Instruções do exercício:
[1] Segundo a entrevista sobre a Tramontina, em que ano a empresa foi aberta nos Estados Unidos?
[2] Por favor, escreva a continuação da entrevista sobre a Tramontina a partir da última fala.

Trecho do texto:
Clovis - No meu caso com a Tramontina é muito natural. Atuamos de forma muito intensa com a sociedade. Na enchente que teve recentemente em Pernambuco, por exemplo, nós somos uma pequena empresa lá. Mas a Tramontina esteve presente. Na nossa região, em Carlos Barbosa-RS, na época da pandemia, nós assumimos hospitais, colégios, igreja, junto com a prefeitura. E também Garibaldi, Farroupilha e Encruzilhada do Sul. Em Encruzilhada do Sul, temos um centro educacional que atende as crianças pobres no contraturno escolar. Um dia visitei o centro e encontrei uma menina comendo um sanduíche e brinquei pedindo um pedaço. E a menina me disse assim: "Tio, é só isso o que tenho pra comer". A professora depois me disse que, provavelmente, essa seria a única refeição dela no dia. E estou falando de Rio Grande do Sul, lugar em que temos o frio e as pessoas precisam estar bem alimentadas pra se esquentar.
OP - Sobre a experiência da Tramontina no mercado internacional. Hoje, com o mundo globalizado, o sonho de muitos empresários é empreender no Exterior...
Clovis - Seu Ruy, sócio do meu pai, era um homem de visão, que lá na década de 1960 fez a primeira exportação para o Chile. Ele sempre foi o homem que incentivou muito que a Tramontina exportasse. O Eduardo, filho dele, que é o atual presidente, e eu viajamos muito. A nossa primeira viagem internacional a negócios foi para África, visitando Gana, Costa do Marfim, Nigéria e Senegal, em 1977. Nós vimos uma grande miséria e ficamos apavorados. Mas valeu, foi muito bom. E a Tramontina ainda vendia pouco no Exterior. O Eduardo se entusiasmou pelo mercado internacional, aí fizemos ações aqui e ali, mas quando a Tramontina dá o grande lance na área internacional foi em 1986 quando o Eduardo insiste em abrirmos nossa empresa nos Estados Unidos. Abrimos a TUSA - Tramontina of United States of America, e ali começamos a vender para o Walmart, Costco e, mais recentemente, The Home Depot. Quando se vende para essas empresas, vende-se para o mundo, pois essas redes possuem lojas no mundo inteiro, inclusive na China. Então, ao vender um produto "made in Brazil" para o Walmart, está botando esse produto na China. Então, facilmente se vê produto Tramontina na China, Austrália, Japão e assim por diante. Além de tudo isso, temos 18 unidades no Exterior. Não vendemos muito em todos os países, mas estamos presentes. Então, temos essa visão de que o produto Tramontina vendido no Brasil também é ofertado lá fora.

Dados fornecidos:

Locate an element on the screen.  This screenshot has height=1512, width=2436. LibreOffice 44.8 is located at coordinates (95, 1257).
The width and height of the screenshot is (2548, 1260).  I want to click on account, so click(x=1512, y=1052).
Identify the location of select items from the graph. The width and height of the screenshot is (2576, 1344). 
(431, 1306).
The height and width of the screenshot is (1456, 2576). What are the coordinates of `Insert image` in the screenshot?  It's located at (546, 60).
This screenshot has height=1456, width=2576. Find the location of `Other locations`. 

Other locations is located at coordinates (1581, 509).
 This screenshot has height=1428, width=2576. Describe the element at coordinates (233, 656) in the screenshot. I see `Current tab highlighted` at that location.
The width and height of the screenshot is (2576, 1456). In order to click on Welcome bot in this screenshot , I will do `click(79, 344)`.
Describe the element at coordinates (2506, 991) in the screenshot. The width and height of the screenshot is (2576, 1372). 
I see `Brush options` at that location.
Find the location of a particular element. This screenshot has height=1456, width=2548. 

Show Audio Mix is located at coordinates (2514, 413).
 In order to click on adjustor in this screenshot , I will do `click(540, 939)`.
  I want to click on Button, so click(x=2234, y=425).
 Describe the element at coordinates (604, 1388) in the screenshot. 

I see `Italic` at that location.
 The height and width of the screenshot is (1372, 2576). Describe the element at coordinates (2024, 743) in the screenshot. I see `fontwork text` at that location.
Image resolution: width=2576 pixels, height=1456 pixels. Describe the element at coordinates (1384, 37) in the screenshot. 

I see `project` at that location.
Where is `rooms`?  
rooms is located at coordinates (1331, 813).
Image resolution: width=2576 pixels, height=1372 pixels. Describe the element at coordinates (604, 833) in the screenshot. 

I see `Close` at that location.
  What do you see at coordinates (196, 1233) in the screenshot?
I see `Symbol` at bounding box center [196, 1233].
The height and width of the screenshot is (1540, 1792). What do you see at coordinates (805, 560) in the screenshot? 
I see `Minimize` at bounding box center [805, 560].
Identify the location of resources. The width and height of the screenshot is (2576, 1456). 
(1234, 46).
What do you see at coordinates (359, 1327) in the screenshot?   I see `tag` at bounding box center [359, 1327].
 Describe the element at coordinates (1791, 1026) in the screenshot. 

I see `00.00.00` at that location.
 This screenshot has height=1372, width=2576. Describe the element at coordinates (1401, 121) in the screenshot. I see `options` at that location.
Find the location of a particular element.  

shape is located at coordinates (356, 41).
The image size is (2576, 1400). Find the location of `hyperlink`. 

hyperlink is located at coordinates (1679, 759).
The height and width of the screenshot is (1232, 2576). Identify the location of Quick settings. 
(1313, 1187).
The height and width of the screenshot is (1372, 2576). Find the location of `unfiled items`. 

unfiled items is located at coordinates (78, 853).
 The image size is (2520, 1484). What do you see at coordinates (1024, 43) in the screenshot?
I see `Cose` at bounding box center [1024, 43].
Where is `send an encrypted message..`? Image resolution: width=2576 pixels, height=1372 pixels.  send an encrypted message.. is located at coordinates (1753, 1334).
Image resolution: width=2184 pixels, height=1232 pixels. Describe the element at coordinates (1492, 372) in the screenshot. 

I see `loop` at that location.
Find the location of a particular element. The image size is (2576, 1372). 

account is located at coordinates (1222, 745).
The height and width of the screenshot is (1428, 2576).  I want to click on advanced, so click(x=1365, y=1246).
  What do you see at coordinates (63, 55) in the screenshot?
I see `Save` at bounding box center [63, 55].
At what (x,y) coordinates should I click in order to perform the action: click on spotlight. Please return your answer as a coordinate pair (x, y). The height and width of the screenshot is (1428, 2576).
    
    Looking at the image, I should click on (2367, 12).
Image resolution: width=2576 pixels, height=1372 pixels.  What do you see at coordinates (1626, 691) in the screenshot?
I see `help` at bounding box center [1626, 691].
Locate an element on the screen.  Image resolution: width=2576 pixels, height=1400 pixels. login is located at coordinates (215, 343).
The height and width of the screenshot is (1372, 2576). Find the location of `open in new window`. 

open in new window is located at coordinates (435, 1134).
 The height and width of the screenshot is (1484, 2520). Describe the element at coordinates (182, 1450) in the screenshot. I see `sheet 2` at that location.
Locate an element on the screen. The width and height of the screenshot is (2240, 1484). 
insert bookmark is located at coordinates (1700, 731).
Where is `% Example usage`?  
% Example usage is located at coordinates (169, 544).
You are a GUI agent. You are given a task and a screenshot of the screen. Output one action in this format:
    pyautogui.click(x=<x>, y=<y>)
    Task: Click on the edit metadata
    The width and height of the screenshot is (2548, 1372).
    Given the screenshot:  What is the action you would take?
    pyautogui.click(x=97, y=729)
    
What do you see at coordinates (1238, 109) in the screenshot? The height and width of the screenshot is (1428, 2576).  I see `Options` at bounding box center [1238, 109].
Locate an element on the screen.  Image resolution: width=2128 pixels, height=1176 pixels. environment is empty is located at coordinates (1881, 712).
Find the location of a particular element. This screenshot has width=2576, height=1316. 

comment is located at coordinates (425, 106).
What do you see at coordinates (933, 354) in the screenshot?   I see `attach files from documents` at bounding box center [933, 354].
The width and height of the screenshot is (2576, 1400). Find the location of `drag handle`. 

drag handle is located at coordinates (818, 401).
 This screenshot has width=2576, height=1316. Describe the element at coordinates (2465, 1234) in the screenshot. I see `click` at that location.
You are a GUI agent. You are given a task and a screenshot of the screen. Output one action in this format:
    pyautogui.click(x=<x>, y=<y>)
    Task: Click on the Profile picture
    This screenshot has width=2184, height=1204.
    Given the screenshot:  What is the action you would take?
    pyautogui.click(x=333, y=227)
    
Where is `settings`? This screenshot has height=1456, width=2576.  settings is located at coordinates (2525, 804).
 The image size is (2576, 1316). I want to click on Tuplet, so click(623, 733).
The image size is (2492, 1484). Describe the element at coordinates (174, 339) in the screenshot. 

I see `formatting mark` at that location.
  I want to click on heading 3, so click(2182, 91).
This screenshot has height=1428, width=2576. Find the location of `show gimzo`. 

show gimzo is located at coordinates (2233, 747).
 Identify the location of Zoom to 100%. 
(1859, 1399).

Respostas do exercício:
[1] Em 1986, com a abertura da TUSA.

[2]
OP - A dificuldade de empreender no Brasil é expressa nos dados de sobrevivência de novos negócios. Na visão do senhor, o que é preciso ter para sobreviver no mercado brasileiro?
Clovis - Acho que tem duas coisas. Às vezes se confunde entre inovar e empreender. Startup é na área financeira, de tecnologia e eles falam muito de unicórnios... Acho que empreender é o seguinte: É começar o negócio, querer fazer aquilo para depois acreditar e correr riscos. A minha irmã uma vez veio me dizer que queria montar uma loja. Aí avisei ela que precisaria trabalhar até no fim de semana e ela se desmotivou... Empreender dá muito trabalho, é preciso ter muita persistência e estar disposto a correr riscos.
CURRÍCULO
Nascido em 1956, em Carlos Barbosa-RS, Clovis se formou em Administração na Pontifícia Universidade Católica do Rio Grande do Sul (PUCRS) e em Direito pela Universidade do Vale do Rio dos Sinos, além de pós-graduação em Administração pela Fundação Getulio Vargas.
EMPRESA
Fundada pelo filho de imigrantes italianos, Valentin Tramontina, há 111 anos, em Carlos Barbosa-RS, a Tramontina era uma ferraria que depois passou a produzir canivetes artesanais. Foi a partir de 1949, sob administração de Ivo Tramontina e seu sócio, Ruy Scomazzon, que os negócios cresceram. A partir de 1992, sob a tutela de Clovis a empresa rompeu as fronteiras do Rio Grande do Sul e do Brasil, tento hoje unidades em 18 países e faturamento de R$ 10 bilhões.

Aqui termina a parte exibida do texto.